WORK ORDER> Restate all of the records below exactly. Do not carry over any image.

○ ○ ○ ○ ○

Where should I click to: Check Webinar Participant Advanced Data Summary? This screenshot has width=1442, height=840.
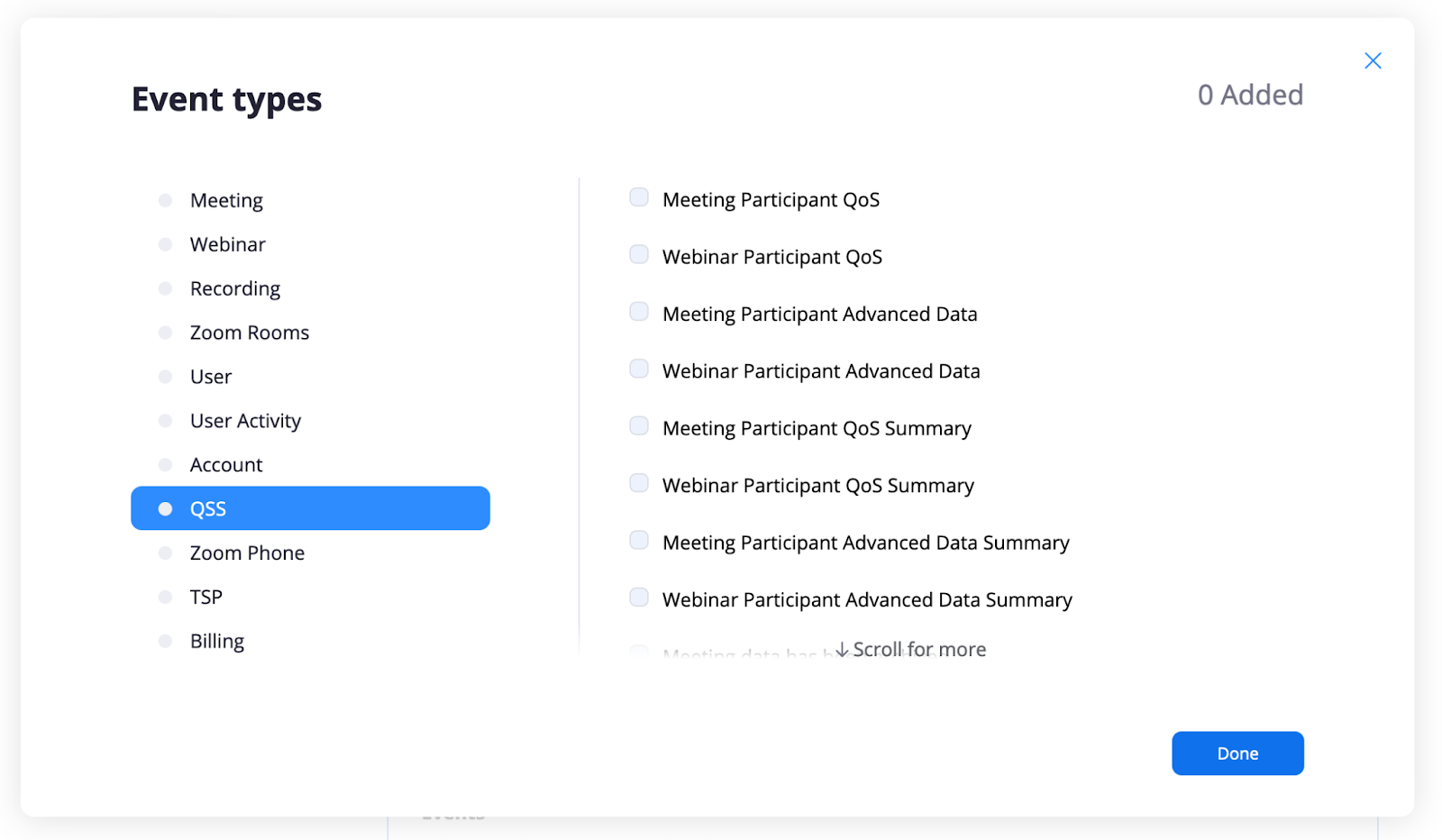(638, 597)
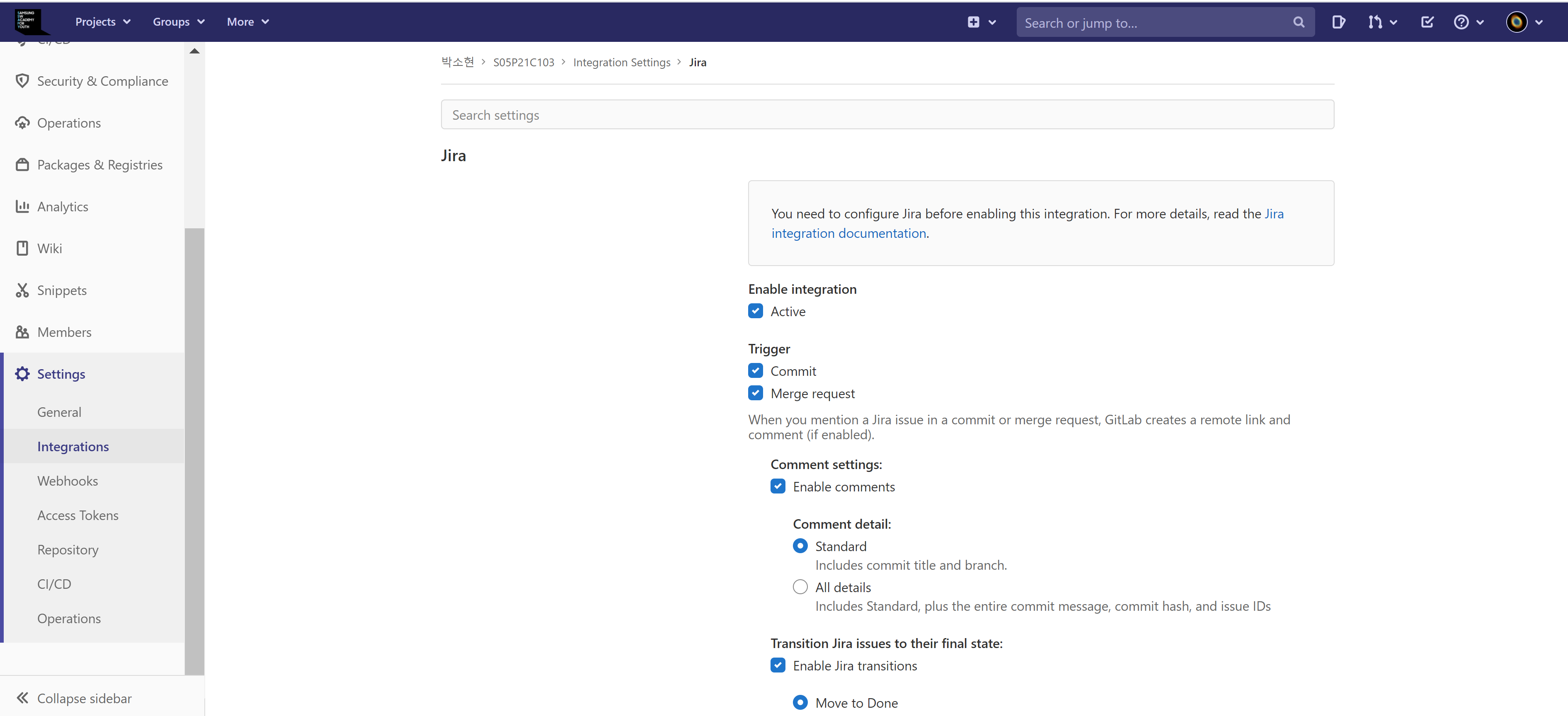The width and height of the screenshot is (1568, 716).
Task: Click the search magnifier icon
Action: (x=1298, y=22)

○ ○ ○ ○ ○

SOLUTION FOR THIS PROBLEM>
Where should I click to: Check Webinar Participant Advanced Data Summary? This screenshot has width=1442, height=840.
(638, 597)
The width and height of the screenshot is (1568, 716).
Task: Click the search magnifier icon
Action: (x=1298, y=22)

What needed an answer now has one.